AMD Launches GPU Support for Cycles X in Blender 3.0 Beta
Kevin Jessop
December 6, 2021

AMD Launches GPU Support for Cycles X in Blender 3.0 Beta

Blender 3.0 has now been released, and the Blender Cycles X update is now supported via the latest AMD Radeon Software Adrenalin 21.12.1 or the Radeon PRO Software for Enterprise 21.Q4 drivers, offering significant performance improvements.
Broadly speaking, the goal of the new release is to build upon previous versions’ UI and workflows, and to improve it further. Blender 3.0 offers several improvements to the user experience across the entire 3D pipeline. Highlights include a node-based procedural modeling system and advanced asset browsing and management.

A complete refresh of the code and architecture of the Blender Cycles rendering engine is also part of the new Blender version. To support these changes, AMD has developed a new way to take the standard code that Blender uses for GPU acceleration in the new “Cycles X” update and have compiled it for AMD devices, using the open-source AMD HIP API. AMD’s AMD Radeon Software Adrenalin 21.12.1 or Radeon PRO Software for Enterprise 21.Q4 (or newer) drivers are required to use Cycles in Blender 3.0. Support is currently validated on AMD Radeon PRO W6800 and AMD Radeon RX 6000 series desktop GPUs and enabled on other AMD RDNA and AMD RDNA 2 architecture graphics cards.

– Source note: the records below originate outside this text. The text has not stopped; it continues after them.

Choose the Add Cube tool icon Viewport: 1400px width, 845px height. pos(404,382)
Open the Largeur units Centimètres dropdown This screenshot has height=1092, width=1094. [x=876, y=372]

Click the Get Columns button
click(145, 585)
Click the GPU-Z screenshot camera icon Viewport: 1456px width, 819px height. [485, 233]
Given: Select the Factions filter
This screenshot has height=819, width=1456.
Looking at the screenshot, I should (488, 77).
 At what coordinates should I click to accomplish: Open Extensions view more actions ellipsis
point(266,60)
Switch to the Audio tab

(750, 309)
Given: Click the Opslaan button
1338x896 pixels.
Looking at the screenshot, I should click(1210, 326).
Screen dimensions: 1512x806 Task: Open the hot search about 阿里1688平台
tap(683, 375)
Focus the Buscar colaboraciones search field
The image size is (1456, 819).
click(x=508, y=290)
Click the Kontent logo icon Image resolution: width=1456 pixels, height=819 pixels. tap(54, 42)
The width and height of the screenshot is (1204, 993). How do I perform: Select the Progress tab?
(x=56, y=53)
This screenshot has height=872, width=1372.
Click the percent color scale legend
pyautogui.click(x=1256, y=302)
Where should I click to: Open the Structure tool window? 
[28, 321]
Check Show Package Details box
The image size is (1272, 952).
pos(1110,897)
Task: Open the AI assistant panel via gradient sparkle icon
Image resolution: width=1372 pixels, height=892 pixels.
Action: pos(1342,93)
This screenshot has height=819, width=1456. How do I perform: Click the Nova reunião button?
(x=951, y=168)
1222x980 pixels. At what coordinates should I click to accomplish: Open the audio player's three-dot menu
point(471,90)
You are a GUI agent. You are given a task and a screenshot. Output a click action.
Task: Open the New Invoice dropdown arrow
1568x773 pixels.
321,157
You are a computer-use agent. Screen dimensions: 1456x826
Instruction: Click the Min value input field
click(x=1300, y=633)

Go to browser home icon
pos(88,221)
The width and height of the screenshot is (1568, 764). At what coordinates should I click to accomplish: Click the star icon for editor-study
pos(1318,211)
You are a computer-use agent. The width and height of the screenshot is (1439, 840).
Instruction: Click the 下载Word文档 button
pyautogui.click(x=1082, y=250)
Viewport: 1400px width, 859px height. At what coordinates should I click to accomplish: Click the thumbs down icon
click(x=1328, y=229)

Highlights of the major update to the Blender Cycles renderer include much-improved GPU rendering performance, better viewport interactivity, revamped sampling settings, new GPU volume sampling, and more. AMD is delivering a significantly better user experience in Blender 3.0 thanks to our support for these improvements to Cycles. When using the Blender 3.0 Cycles X renderer with the AMD HIP API, the AMD Radeon PRO W6800 renders across eight Blender scenes at a combined average of 1.97x than when rendered using the Blender 2.93.5 Cycles renderer with OpenCL.

When using the Blender 3.0 Cycles X renderer with the AMD HIP API, the AMD Radeon RX 5700 XT renders across 8 Blender scenes at a combined average of 2.12x than when rendered using the Blender 2.93.5 Cycles renderer with OpenCL.